In deze studie toonden we een toename aan van de sterfte binnen een jaar na een diagnose met een MRSA-infectie in de gemeenschap. Deze verhoogde mortaliteit kan niet volledig verklaard worden door onderliggende co-morbide condities, aangezien we gecorrigeerd hebben voor de belangrijkste risicofactoren voor overlijden. De viervoudige toename in sterfte bleef bestaan in verschillende gevoeligheidsanalyses. Bovendien vonden we een risicoverhoging van vergelijkbare grootte met de gecombineerde uitkomst van overlijden en ziekenhuisopname.
Patiënten met nosocomiale MRSA-bacteriëmie hebben volgens rapporten een tot tienmaal verhoogd risico op overlijden. Deze extreem ernstige infecties zijn echter niet representatief voor alle nosocomiale MRSA-infecties, en waarschijnlijk niet representatief voor community-acquired MRSA-infecties, waarvan vele geen ziekenhuisopname vereisen. Zoals verwacht, is ons waargenomen sterftecijfer veel lager dan in deze studies.

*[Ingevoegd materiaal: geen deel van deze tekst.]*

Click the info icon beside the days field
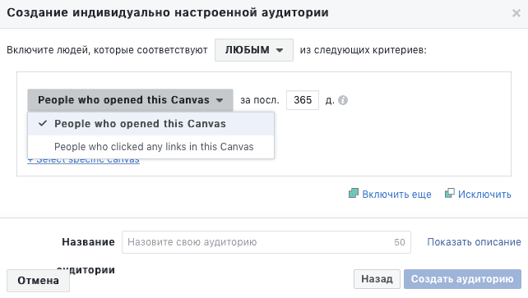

In deze studie zien we een gemiddelde van 360 MRSA-infecties gediagnosticeerd in de gemeenschap per jaar onder de volwassen GPRD-populatie gedurende de studieperiode. Dit is ongeveer 13 gevallen per 100.000 volwassenen in de GPRD-populatie, wat vergelijkbaar is met de incidentie gevonden in andere studies, zoals die van Fridkin et al . Dit geldt vooral als we ervan uitgaan dat sommige MRSA-infecties worden gediagnosticeerd op de spoedeisende hulp van ziekenhuizen en dus niet in onze studie worden meegeteld. Fridkin et al vonden ook een significant deel van de gemeenschapsgeassocieerde MRSA-infecties bij patiënten ouder dan 65 jaar.

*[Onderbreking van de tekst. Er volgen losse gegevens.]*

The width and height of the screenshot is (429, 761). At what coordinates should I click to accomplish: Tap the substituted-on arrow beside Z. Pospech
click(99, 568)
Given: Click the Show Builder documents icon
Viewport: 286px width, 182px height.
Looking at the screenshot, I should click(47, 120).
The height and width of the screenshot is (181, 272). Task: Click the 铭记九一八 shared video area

In deze studie hebben we een groot cohort van patiënten met MRSA-infecties in de gemeenschap en een grote groep ziektevrije patiënten uit een database die representatief is voor de Britse bevolking onderzocht. Het sterftecijfer onder de ziektevrije patiënten is in grote lijnen consistent voor deze leeftijds- en geslachtsverdeling met die in de Britse vitale statistieken. Door gebruik te maken van de GPRD kunnen we patiënten bestuderen met alle niveaus van ziekte-ernst waarmee huisartsen te maken krijgen, inclusief patiënten die niet in ziekenhuizen worden behandeld en dus geen deel uitmaken van een ziekenhuis-gebaseerd onderzoek. De onderzoeksopzet (frequentie gematchte cohortstudie) zorgde ervoor dat de verdeling van de belangrijkste covariaten (huisartsenpraktijk, leeftijd en kalendertijd) evenwichtig was tussen patiënten met en zonder MRSA op de uitgangsdatum. Door te matchen op huisartsenpraktijk werd indirect gematcht op ongemeten factoren zoals sociaal-economische status, woongebied en verpleeghuiszorg, die meestal gemeenschappelijk zijn voor de patiëntenpopulatie van een bepaalde huisartsenpraktijk. Er is aangetoond dat deze demografische factoren belangrijk zijn voor de epidemiologie van MRSA. Door matching voor de praktijk controleren wij voor de mogelijke verstorende aard van deze variabelen.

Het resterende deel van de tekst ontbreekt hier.